* [EXERCISE OBJECTIVE]: Would you restate every entry below word for word? Leave out the pictures.
START INFORMATION
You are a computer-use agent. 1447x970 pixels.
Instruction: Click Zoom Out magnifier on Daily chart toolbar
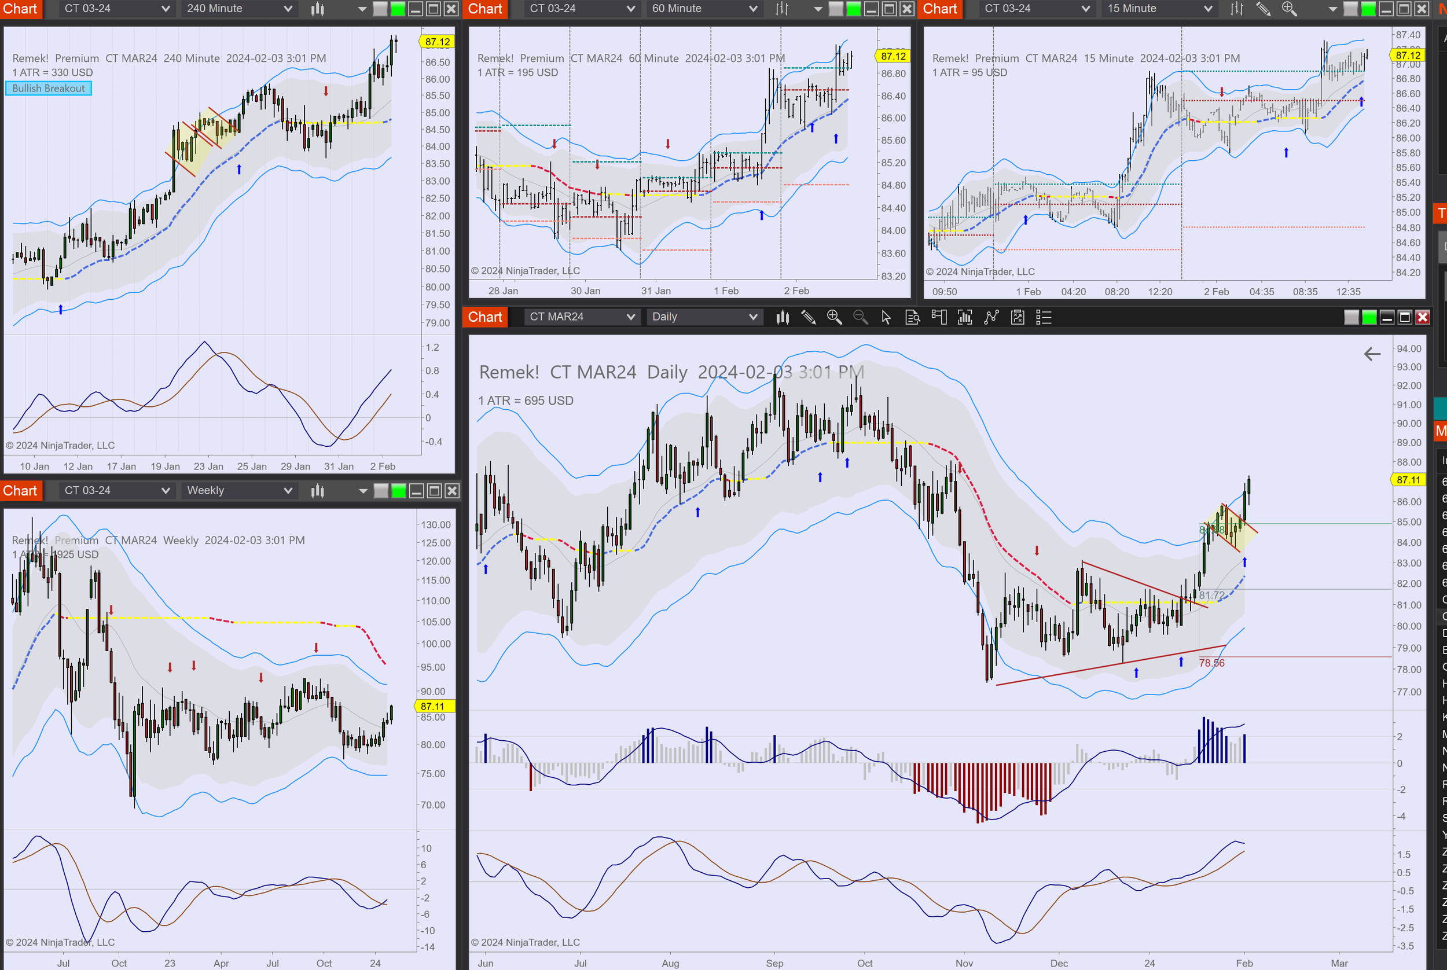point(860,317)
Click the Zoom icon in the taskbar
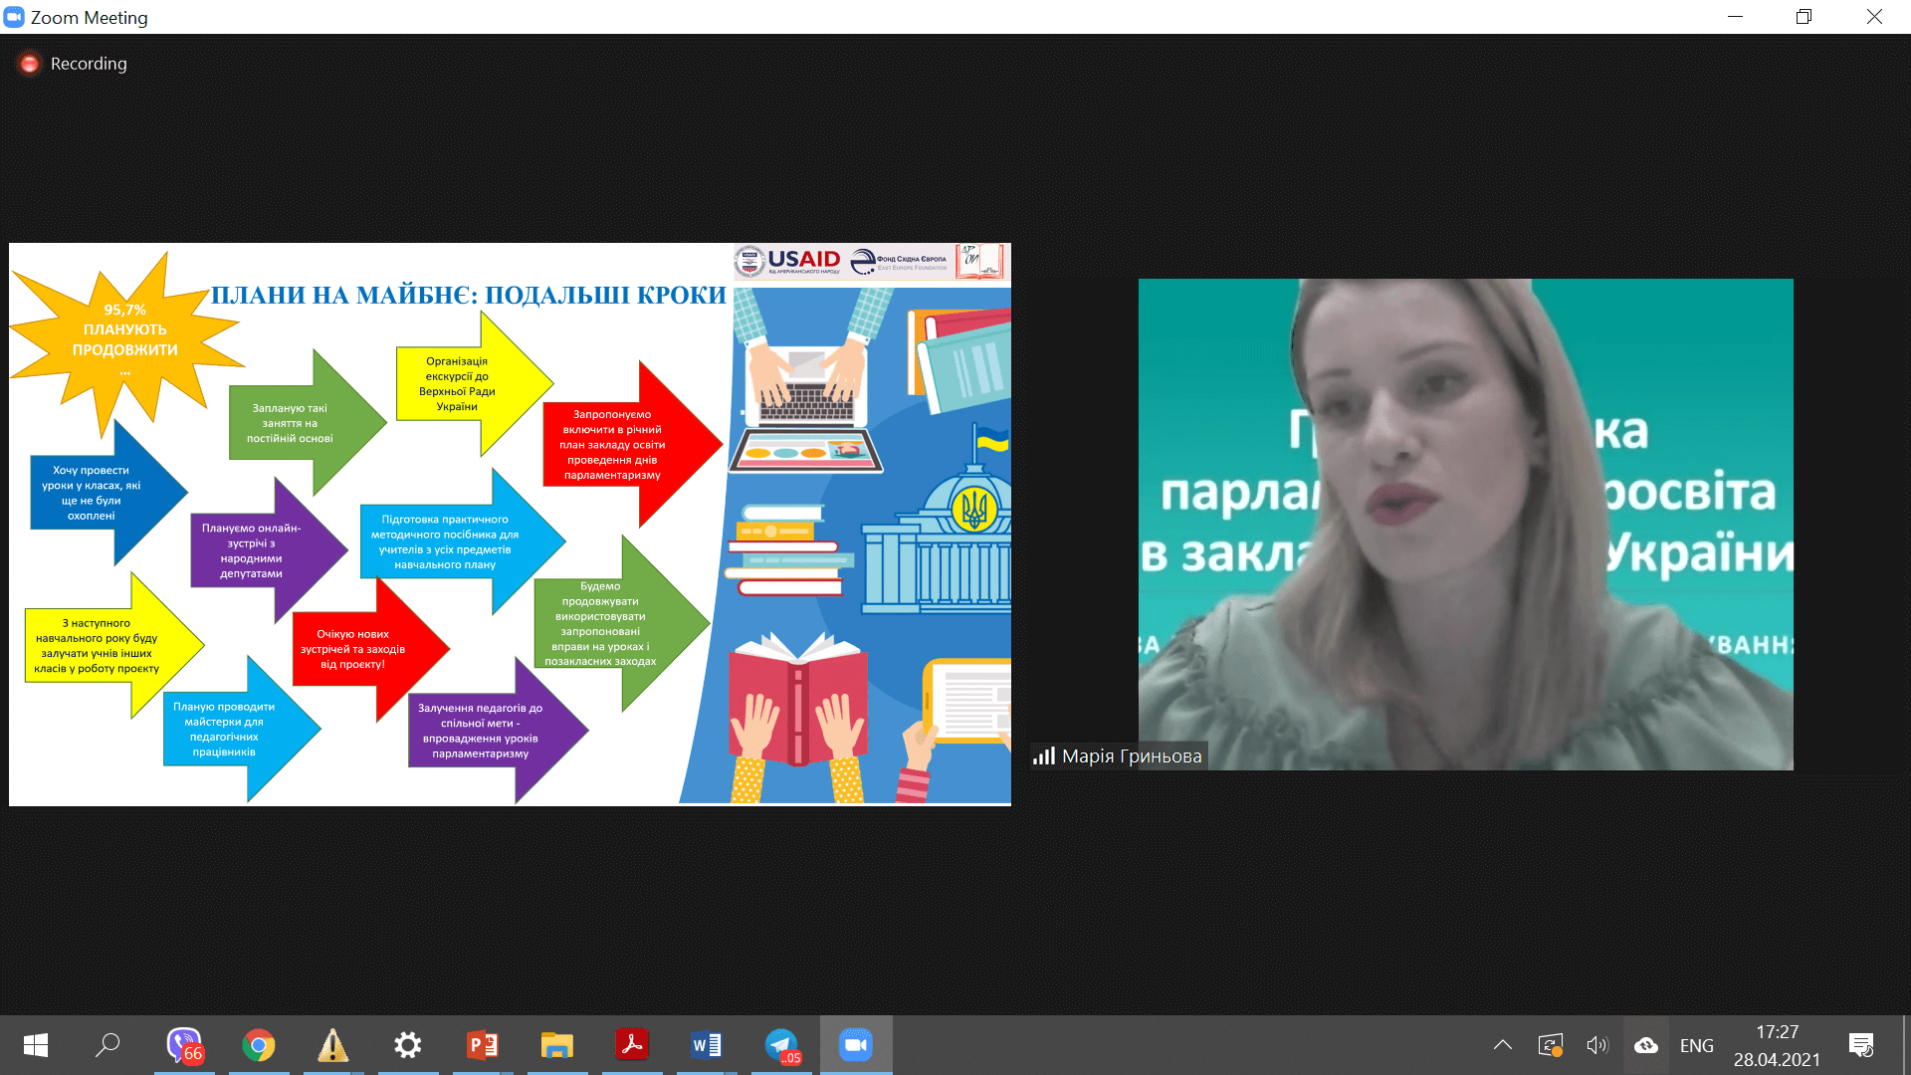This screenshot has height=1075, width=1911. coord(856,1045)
END INFORMATION
* [REPLY TO THE TASK]:
You are a computer-use agent. 1447x970 pixels.
Instruction: Click Zoom Out magnifier on Daily chart toolbar
point(860,317)
Click the Zoom icon in the taskbar
This screenshot has height=1075, width=1911. coord(856,1045)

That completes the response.